Knick studies these transformations at the Snake River Birds of Prey National Conservation Area in southwestern Idaho. Here, as in much of the Great Basin, the dominant vegetation -- sagebrush and other shrubs adapted to the harsh seasonal climate -- is disappearing. Of the roughly 100,000 hectares of shrubland present in the National Conservation Area in 1979, only 46,000 hectares remain.
To put it simply, Knick says, the shrubland is burning up. Wildfire incidence has increased by a factor of three since 1980, and fires are getting larger. But behind this increase -- and in turn capitalizing on it -- is the fast-spreading, exotic annual grass. "It's a synergistic thing," says Knick. "Cheatgrass promotes fire spread, and the larger fires eliminate more shrubs."

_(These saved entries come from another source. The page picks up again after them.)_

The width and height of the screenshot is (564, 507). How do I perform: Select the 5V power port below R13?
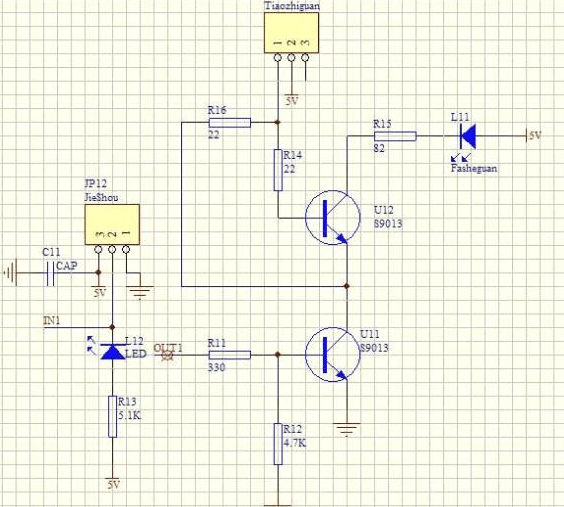click(x=113, y=483)
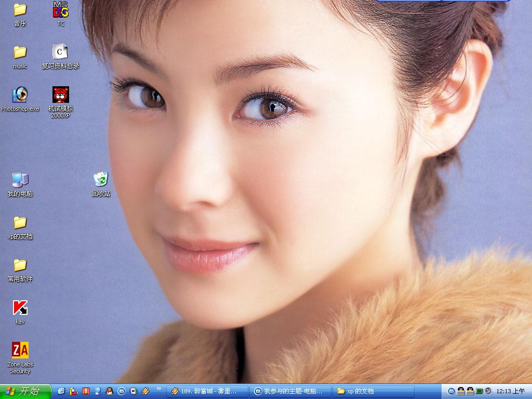The height and width of the screenshot is (399, 532).
Task: Click the 开始 Start button
Action: (25, 391)
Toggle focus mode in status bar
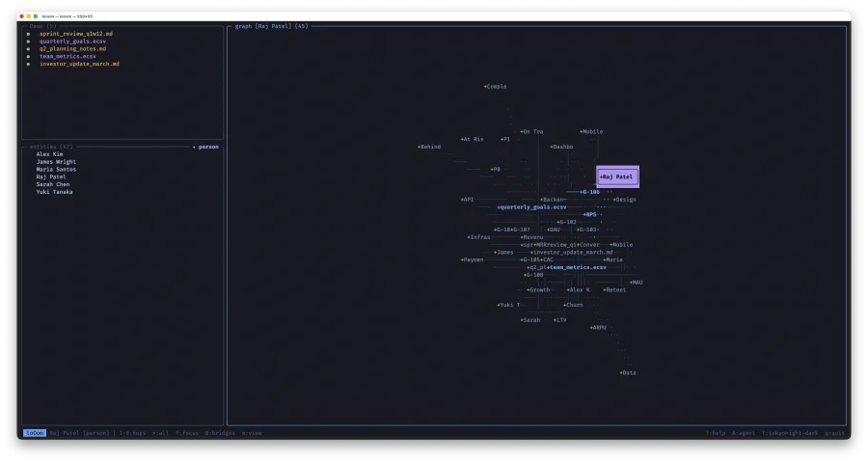868x462 pixels. 187,433
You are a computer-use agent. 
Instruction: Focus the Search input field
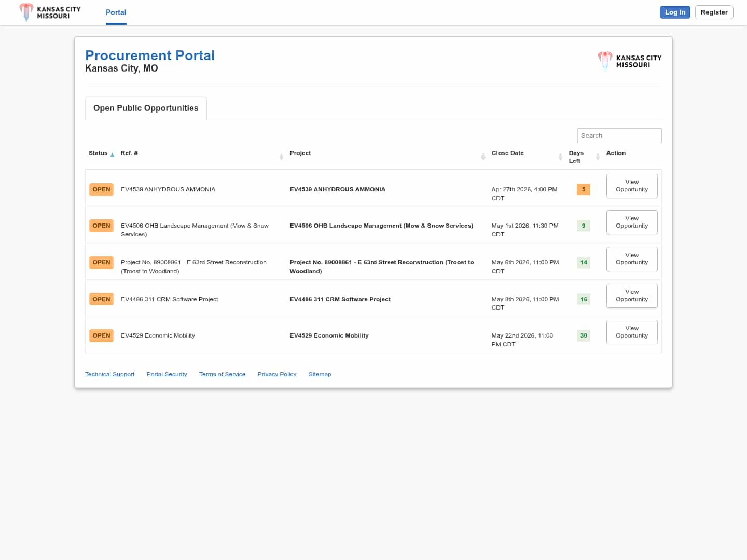619,136
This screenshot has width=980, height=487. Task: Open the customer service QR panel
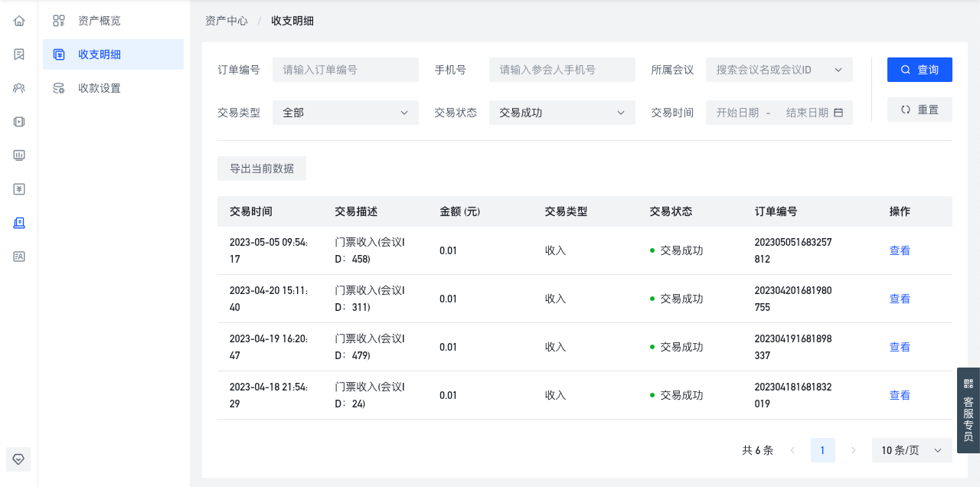pos(969,410)
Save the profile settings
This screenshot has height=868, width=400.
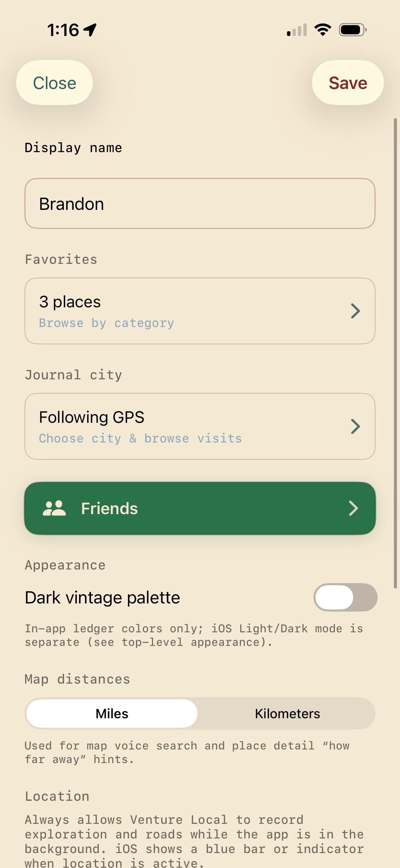[x=348, y=83]
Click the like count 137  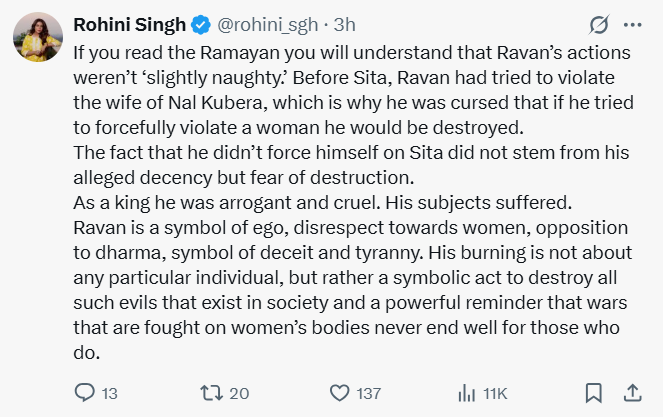click(x=371, y=393)
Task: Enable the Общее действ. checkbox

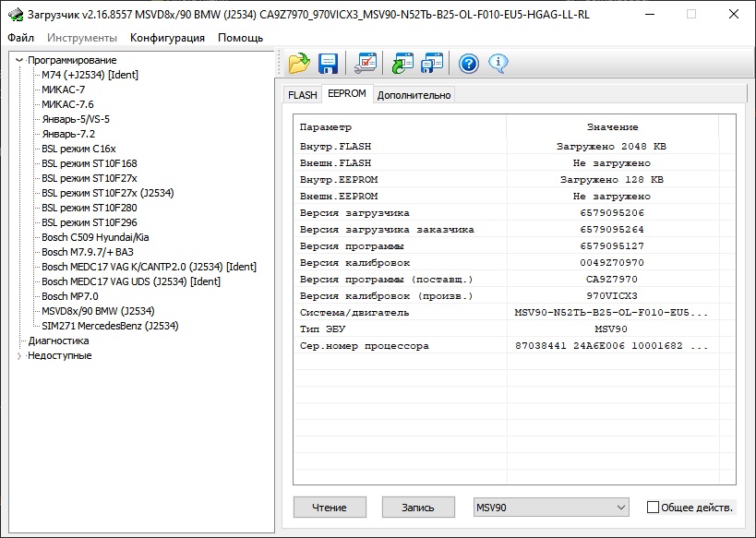Action: (654, 508)
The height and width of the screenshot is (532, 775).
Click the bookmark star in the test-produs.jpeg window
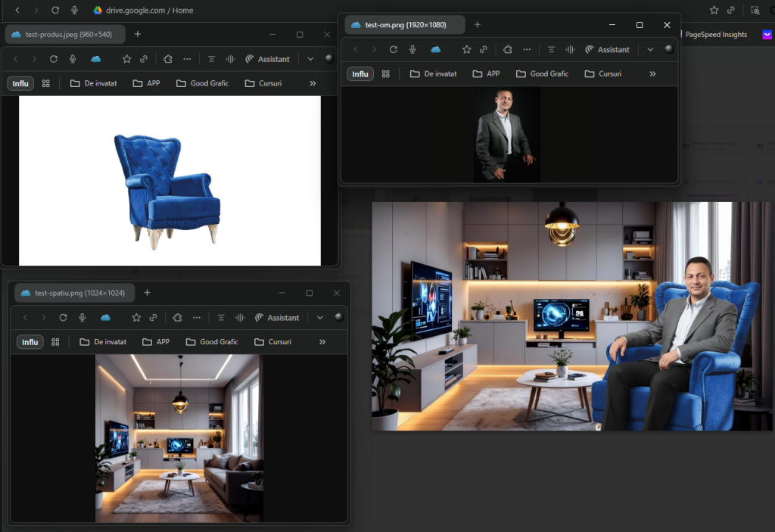tap(127, 59)
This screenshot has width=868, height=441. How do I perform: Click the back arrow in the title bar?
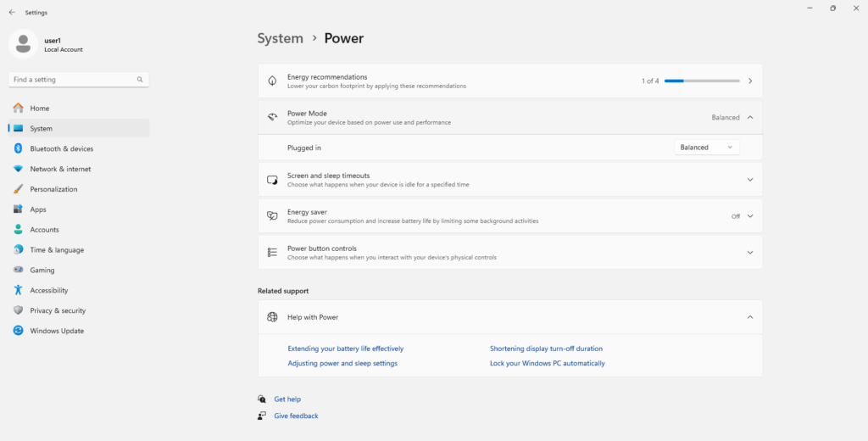pyautogui.click(x=12, y=13)
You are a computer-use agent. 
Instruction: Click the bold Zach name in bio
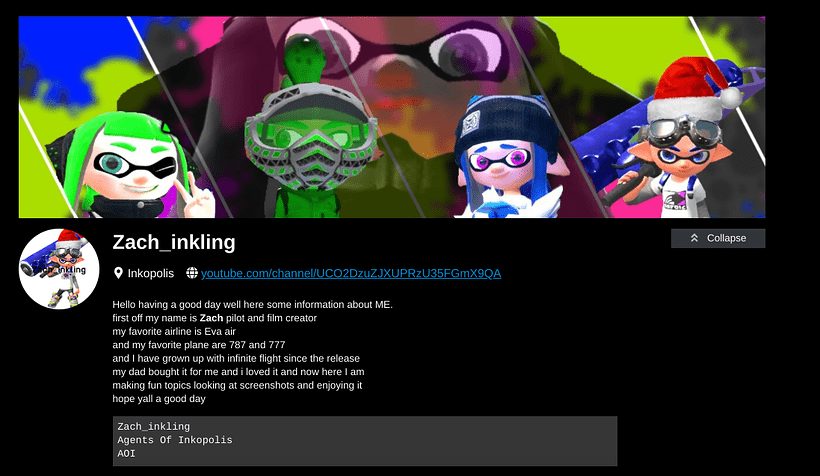[211, 318]
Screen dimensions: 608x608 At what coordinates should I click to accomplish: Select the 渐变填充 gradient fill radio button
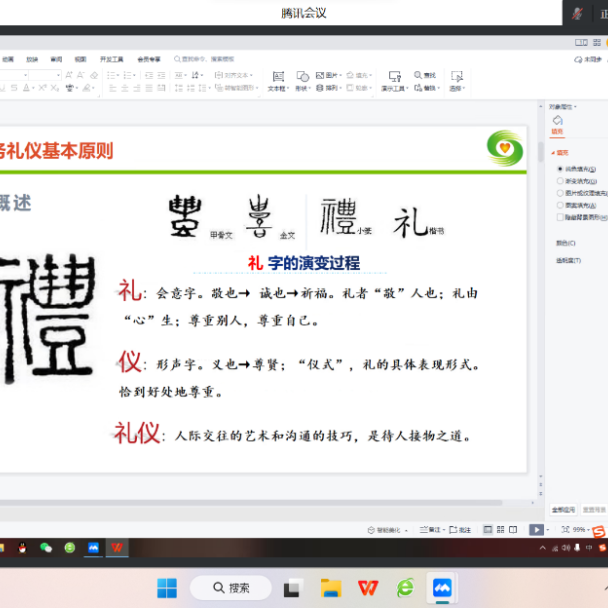560,181
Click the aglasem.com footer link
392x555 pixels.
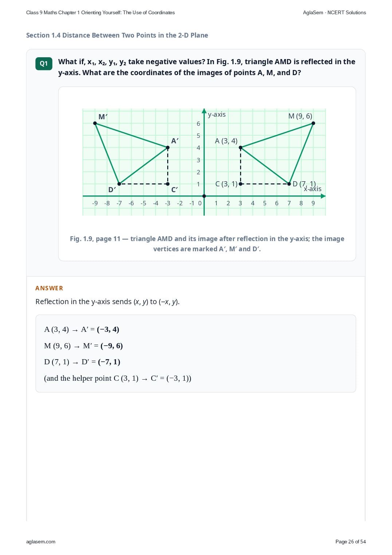pos(41,542)
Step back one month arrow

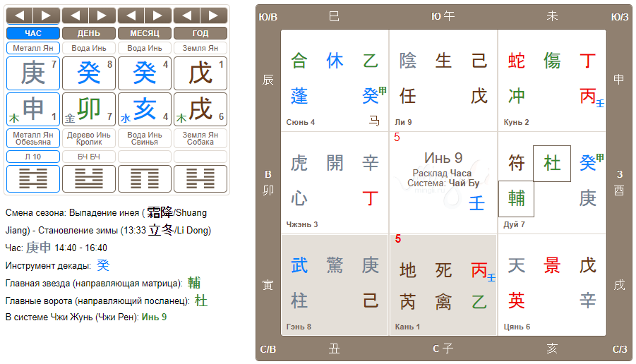pyautogui.click(x=131, y=16)
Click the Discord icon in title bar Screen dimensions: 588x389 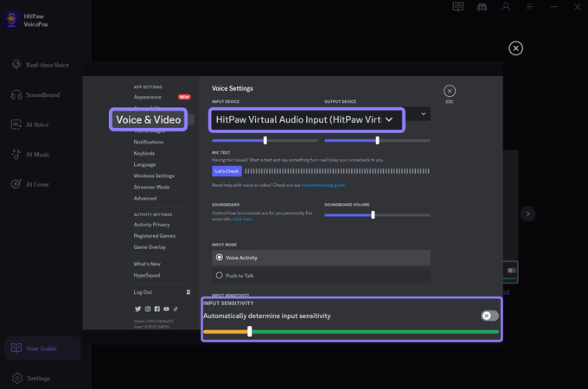[x=482, y=7]
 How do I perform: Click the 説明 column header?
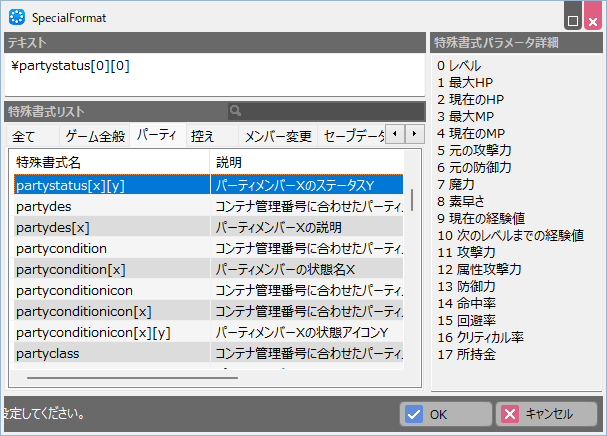(305, 162)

Knick says that fire has always been a factor in sagebrush ecosystems, creating openings in the shrub canopy and constraining the density of woody plants much the same as in forests. But an understory of native bunch grasses, which grow in isolated patches, tends to limit the intensity of blazes in these systems and prevent them from spreading over a wide area.
Cheatgrass, which has been advancing since the early 1900s, in part due to overgrazing and drought, creates a continuous carpet of fuel. And cheatgrass thrives on recently burned land, thus perpetuating the altered fire regime. If the shrubs in an area don't have time to recover before the next fire hits, they eventually disappear. "Fire has gone from maintaining a shrubland, to destroying a shrubland, to ultimately maintaining an exotic grassland," Knick says.
Using data from a number of sources including satellite imagery, historical records of fire frequency and behavior, and ground measurements of vegetation, Knick's team has developed a computer model for predicting long-term changes resulting from different scenarios of burning and regeneration of vegetation. The model shows that in shrublands with a cheatgrass understory, fire can easily trigger a rapid transition to grassland. But once established, these grassland systems tend to be relatively stable, even when fire is suppressed.
"The daunting thing is that it's going to take a long time to replace what has been destroyed in the last 20 years," Knick says. "We're looking at centuries if we rely only on natural processes for recovery." Knick's work suggests that preserving intact shrublands through more active fire suppression may be the only way to halt the losses. Restoration practices based on prescribed burning, as have been successfully carried out in forest ecosystems, may not work well in invaded shrublands.
"In forests you can use prescribed burning to remove a lot of the fine fuels, with the expectation that they are going to take several years to grow back," Knick says. "In shrublands dominated by cheatgrass, the cheatgrass will be back next year. It's using a disturbance to try to eliminate a species that likes disturbance."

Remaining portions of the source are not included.